I listen to NPR in the mornings on the way to work, but I get most of my news from online sources throughout the day. Google News aggregates stories for me, but it's a little disorienting to read five different stories on five different online news sites. One thing many of them have in common, though, is that the articles themselves are usually bombarded on all sides by ads. And a lot of the ads have moving parts. Also, there are often ads between paragraphs of an article. Ugh.

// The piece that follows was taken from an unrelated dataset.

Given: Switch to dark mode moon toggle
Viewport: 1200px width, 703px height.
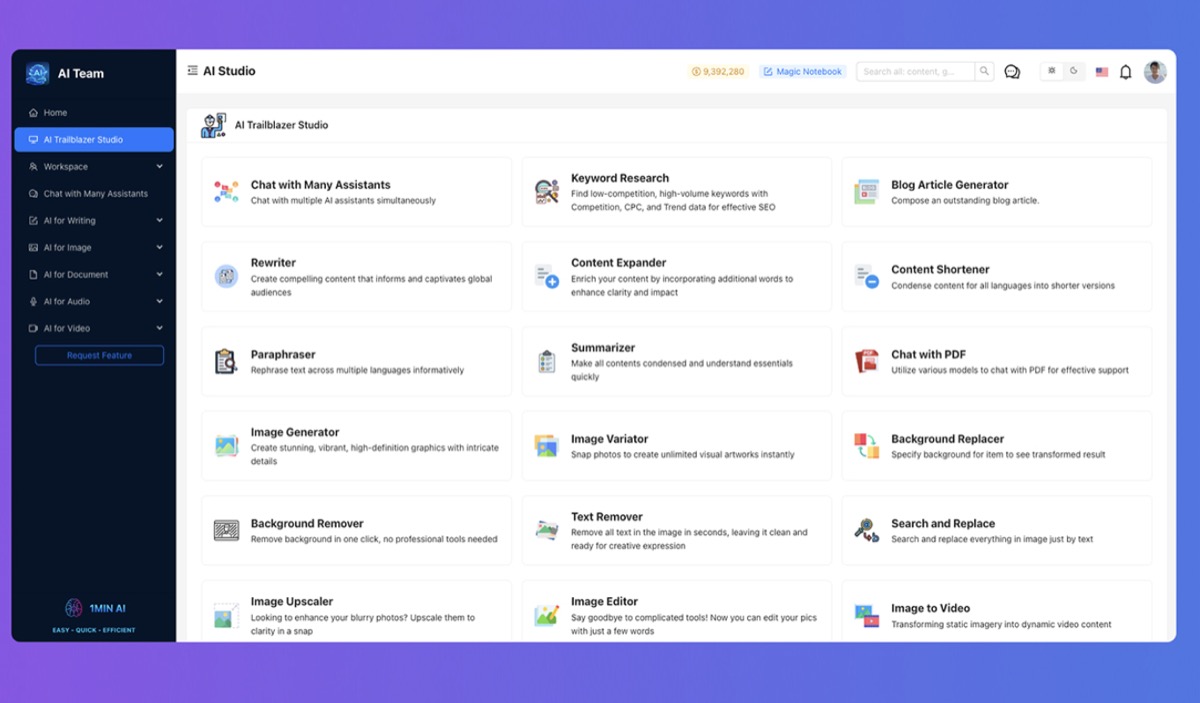Looking at the screenshot, I should (1074, 71).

Now the first thing I look for on these pages is a "Printer-Friendly" or "Print This Page" link. Clicking it usually results in another window opening up with a barebones, mostly ad-free version of the page suitable for printing. That's what I wanted in the first place! Not only does it print better, it's easier to read. So instead of reading the regular version, I can read the printer-friendly version. And when I forward particularly interesting articles to friends, I always give them a direct link to the printer-friendly version. However, I usually have to dig around in the source code to find it.

In general, I don't like "Printer-Friendly" links. It's very easy for developers to code pages so that they just print out friendly without making the user click on a link. But now they're going to look at their stats and say, "Look how many people are clicking the printer-friendly links! People love printing our articles! Let's keep doing it this way!" When really all we're doing is sneaking past the ads.